Raise your hand if you’re fed up with big bank fees. These pesky fees can put a damper on your day and a drain on your finances.
According to a 2016 survey by the Pew Charitable Trust, a full quarter of people who use bank overdraft services regularly end up paying out at least one week’s worth of wages annually. Moreover, most of these same people earned less than $25,000 per year. In other words, the people who can least afford these fees are the ones shelling out the dough!
So, why do big banks charge fees? It turns out to be a sordid tale of technology, greed, and good intentions gone wrong.
Back in the Olden Days….
Banks used to be restricted solely to brick-and-mortar buildings. No one knew what the Internet would bring.
These banks were—and still are—costly to operate. Among these costs, banks pay for bank tellers, rent, utilities, and all the expensive little things that go along with running a physical building. To recoup these costs and earn a profit, banks have two options: charge account fees or charge interest on loans.
Banks began charging more fees in tricky ways. For example, if you opened a new account at a bank, you’d often be automatically enrolled in an overdraft service. And, if you overdraw on your account, the bank would “kindly” pay the charge for you. Once this charge was debited from your account, you could be left with a negative balance and a hefty fee to boot.
Banks and other lenders also began loosening their lending standards. In the years after the Y2K scare, it suddenly became a lot easier to get a mortgage. This contributed to the financial crisis in 2008. In the aftermath, many banks began regularly charging fees.
The Dodd-Frank Wall Street Reform and Consumer Protection Act…and You
This long-winded act (commonly referred to as just Dodd-Frank) was passed in 2010 to try to prevent the financial crisis of 2008 from happening again. This act established the Consumer Financial Protection Bureau and ended auto-enrollment in overdraft services.

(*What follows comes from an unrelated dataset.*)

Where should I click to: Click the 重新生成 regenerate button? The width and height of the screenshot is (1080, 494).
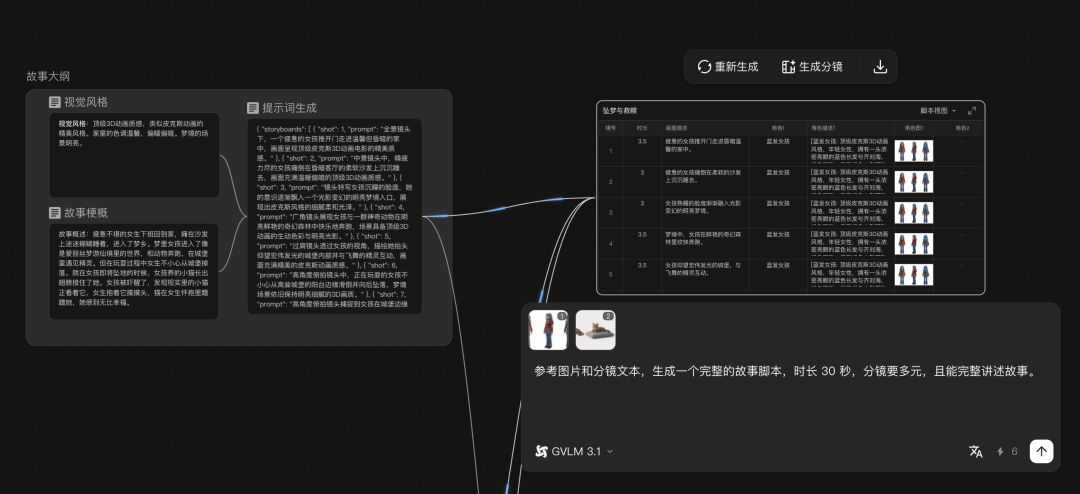click(727, 67)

Now, banks have to ask for permission before charging you up the wazoo with overdraft fees.
Another change was tucked away in the Dodd-Frank Act by Senator Dick Durbin, D-IL (who’s still in Congress today, by the way). The Durbin Amendment limited the amount of interchange fees that big banks—specifically, banks with assets over $10 billion—can charge to businesses. These interchange fees work like this: you swipe your debit card to pay for something, and the big bank charges the merchant to process the payment.
The Durbin Amendment ultimately slashed in half big bank revenue from merchant processing fees.

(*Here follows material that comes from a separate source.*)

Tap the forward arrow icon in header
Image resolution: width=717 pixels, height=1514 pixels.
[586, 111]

“This impacted consumers directly, not just retailers or banks,” says Andrew Rombach, the managing editor and leader of the bank accounts review team at LendEDU. “For example, consumers might be required to spend a $5 or $10 minimum for a card swipe.”

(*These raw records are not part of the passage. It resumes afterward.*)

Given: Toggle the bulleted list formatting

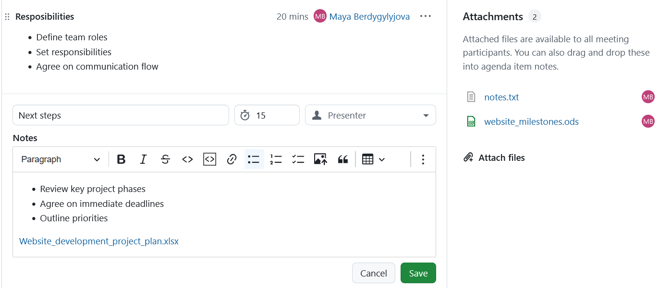Looking at the screenshot, I should (x=254, y=159).
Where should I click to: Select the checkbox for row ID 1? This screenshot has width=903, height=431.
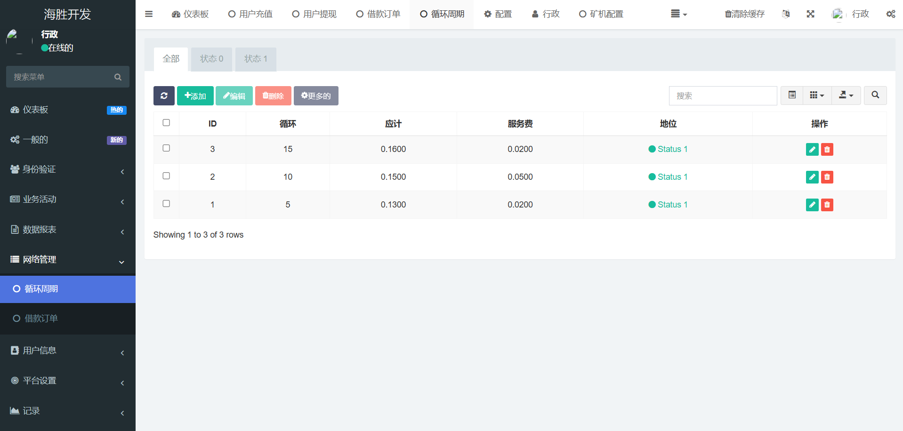[166, 204]
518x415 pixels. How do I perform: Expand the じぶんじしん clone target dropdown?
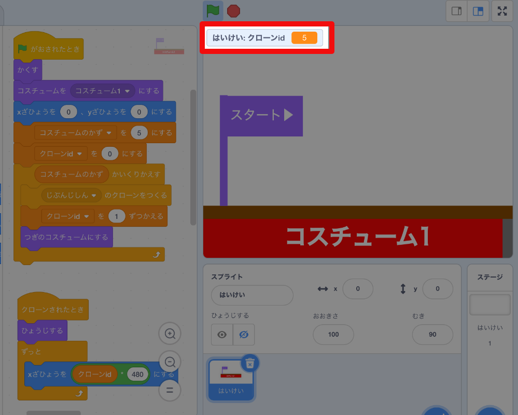tap(73, 195)
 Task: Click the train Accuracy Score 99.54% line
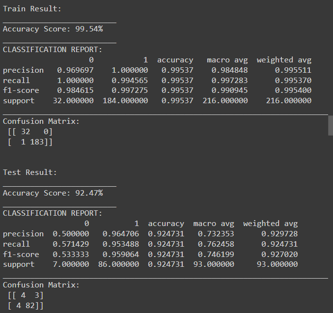(x=53, y=29)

The Aftermath of the Dodd-Frank Act
Dodd-Frank has been somewhat successful in reigning in fees overall. In 2009, just before the Dodd-Frank Act was passed, banks charged the highest amount ever for fees—$46 billion. Since the act was passed, however, fees have dropped off by nearly $10 billion and remained relatively constant.
But this doesn’t mean you’re out of danger just yet. Like a game of whack-a-mole, banks have began charging new and higher fees elsewhere in response to the new fee limits, caps, and regulations.
“Dodd-Frank also established compliance hurdles for big banks, increasing their costs. So to cover this, for example, there was an overall increase in monthly service fees over time, costing the consumer more,” says Rombach. “In short, regulation curbed some fees and ended consumer-expensive banking practices, but it also spurred big banks to raise their charges overall in light of increasing costs.”
Today, many consumers pay about $30 per overdraft charge, or even more.
To boot, banks are making it harder for you to skirt these account service fees: the average minimum account balance required to avoid these fees has gone up from around $4,000 to almost $6,500. With a change like this, more people will be hit with these account service fees each month.
What can you do?
First, it’s important to read up on how your bank account works. Much like your credit card, every savings account comes with a Truth-In-Savings disclosure. Sometimes, there may be a separate fee statement. And, just like your credit card agreement, you probably tossed this out. But, for most banks, you can still find this information online, such as Chime Bank’s disclosure.
“While a consumer could certainly spend more today in fees compared to a decade ago, it’s also entirely possible that a consumer can go the whole year without paying any of these fees on their bank accounts,” says Rombach.
“While fees have risen, there are still avenues open to avoid these fees,” he says.
In fact, knowing how fees work can help you avoid bank fees entirely, even if it means switching to a bank that doesn’t charge fees.